Chronique

Steve Shehan

Hang With You

Steve Shehan (hang, space drum, p, b, perc), Golshifteh Farahani (voc, space drum), Ibrahim Maalouf (tp), Ugo Rabec (vln), Virginie Basset (vln), Charlotte Castellat (violoncelle), Didier Malherbe (doudouk), Charles Lucas (b), Peter Herbert (b), Baly Othmani (voc).

Label / Distribution : Naive

Fin du chapitre Hadouk pour le percussionniste Steve Shehan qui décide de se consacrer à l’exploration du hang avec… Hang With You [1], son huitième album solo. Mais il est resté en bons termes avec ses camarades, et nul ne sera surpris de compter Didier Malherbe parmi les invités de ce voyage planétaire en 75 minutes. Le flûtiste saxophoniste est même venu avec son inséparable doudouk, ce hautbois arménien qu’il fait encore chanter une fois dans Hadoukly Yours, dernière production, en quartet cette fois, de son groupe fétiche.

Avant d’aller plus loin, attardons-nous quelques instants sur le hang car, contrairement à ce qu’il serait tentant d’imaginer en raison de son apparente rusticité, ce steel drum ne remonte pas à la nuit des temps. Non, le hang est né au début du siècle, du côté de Berne [2]. Il se compose « d’un volume lenticulaire creux composé de deux coupelles métalliques embouties. La partie supérieure de l’instrument s’appelle le Ding, elle est constituée d’une note fondamentale et de sept ou huit notes qui l’entourent. La partie inférieure, Gu, est une surface lisse dotée d’un trou en son centre » [3]. Voilà donc un petit nouveau dans la sphère musicale ; ses richesses ne pouvaient que séduire le percussionniste, dont on connaît le sens de la polyphonie et la curiosité pour toutes les musiques du monde.

Cette nouvelle quête sonore comportait un piège : celui d’oublier l’émotion au profit d’une ambient music distante et désincarnée. Mais ce musicien habité de longue date par son art n’est pas de ceux qui cèdent à la facilité.

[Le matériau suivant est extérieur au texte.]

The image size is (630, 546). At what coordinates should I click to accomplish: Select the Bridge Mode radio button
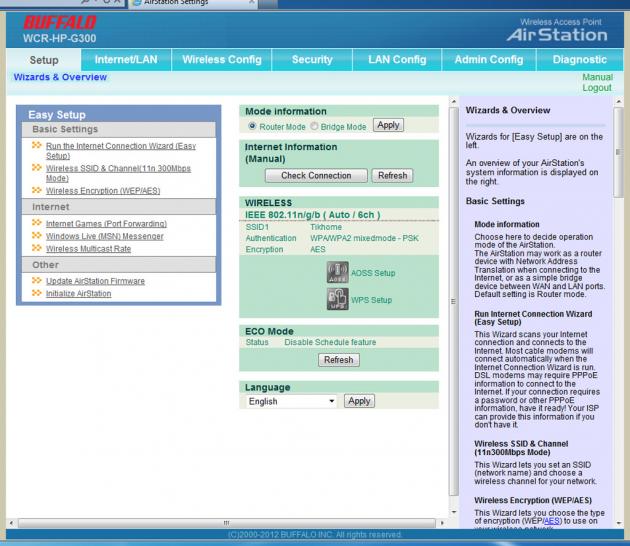(x=315, y=126)
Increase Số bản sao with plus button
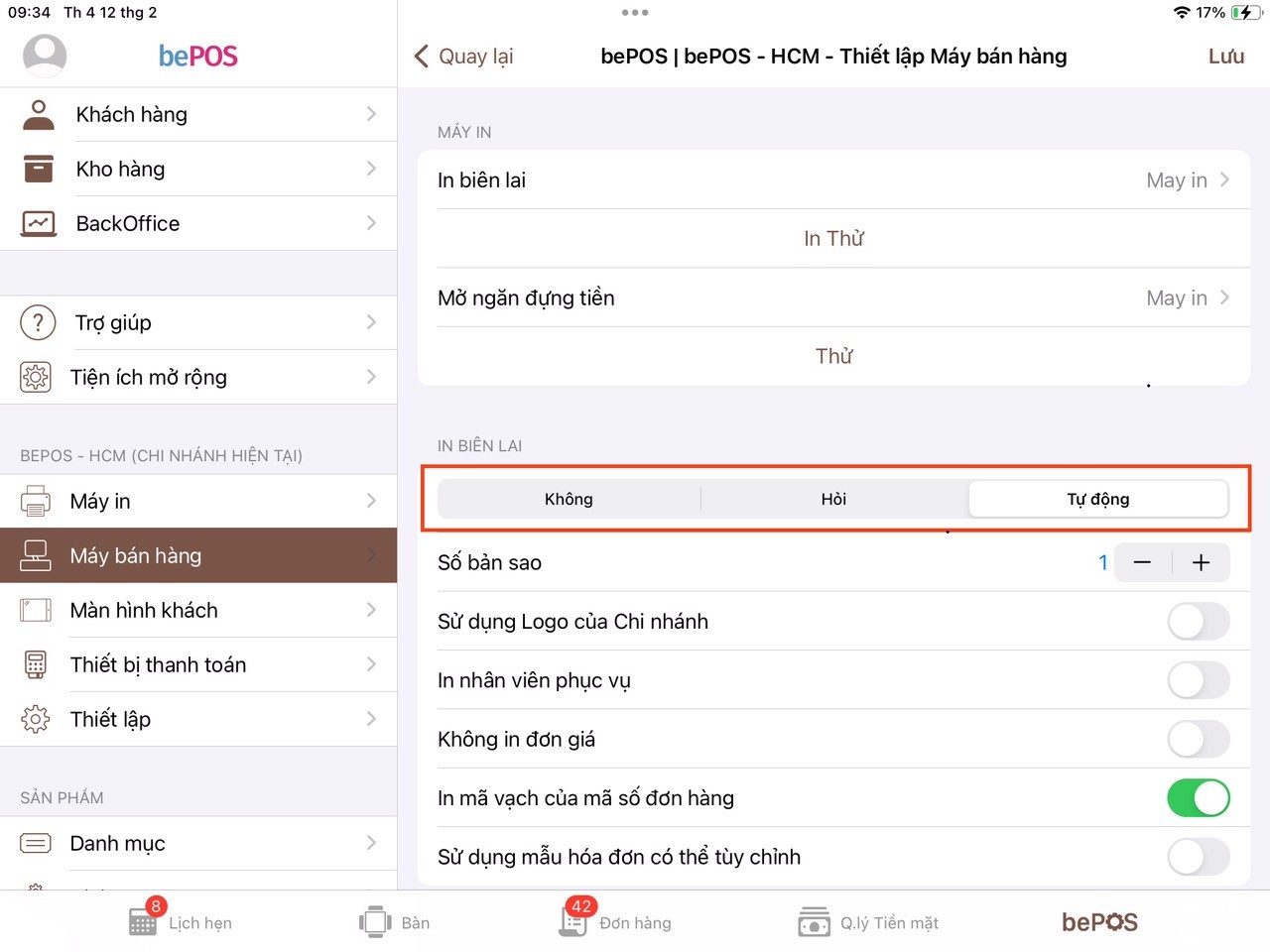The height and width of the screenshot is (952, 1270). tap(1201, 563)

Hang With You est une invitation au voyage, et pas seulement au sens spatial. Il faut le comprendre comme le fruit d’une authentique recherche, tant musicale qu’existentielle. Ses couleurs souvent mystérieuses et impressionnistes reflètent une démarche profonde, celle d’une élévation personnelle. Pour l’atteindre, il s’entoure d’artistes impliqués et passionnés comme lui. Leur énumération donne une idée assez précise des directions à partir desquelles il réussit la fusion : Didier Malherbe, on l’a vu, mais aussi Golshifteh Farahani, actrice iranienne elle-même joueuse de hang qu’elle pratique en duo avec lui, le trompettiste franco-libanais Ibrahim Maalouf, le chanteur touareg Baly Othmani, le baryton Ugo Rabec, la violoncelliste Charlotte Castellat ou bien encore le flûtiste sibérien Vladiswar Nadishana.

Steve Shehan évolue d’un continent à l’autre en leur compagnie, et leur accorde la place nécessaire à leur épanouissement tout en régnant au centre de son archipel percussif et mélodique (il joue aussi de la basse et du piano) avec beaucoup de retenue. Il développe ainsi un art de la suggestion qui fait de lui un catalyseur tout autant qu’un leader. Musicien élégant, il prouve une fois encore qu’il est toujours bon de franchir les frontières et de ne pas s’enfermer dans le cadre trop étroit des styles. Il n’est question ici ni de jazz, ni de world music, ni même de musique dite ethnique : l’album est une œuvre inclassable, aux confins d’univers multiples, une forme sonore que le percussionniste sculpte à mains nues. En se risquant à un oxymore, on inventerait volontiers pour cette musique le qualificatif de lyrisme méditatif : loin de chercher à passer en force (ce n’est pas le genre de Steve Shehan !), Hang With You demande qu’on vienne à lui en toute sérénité. C’est un album qui célèbre la beauté et ouvre discrètement la porte de ses mondes intérieurs. On ne risque rien à la pousser.

par Denis Desassis // Publié le 28 avril 2014
P.-S. :

[1Les anglophones apprécieront le jeu de mots, qu’on peut traduire très librement par Ballade avec toi.

[2Le mot hang signifie main en bernois.

[3Pour en savoir plus, on peut se reporter au site hangdrum.fr.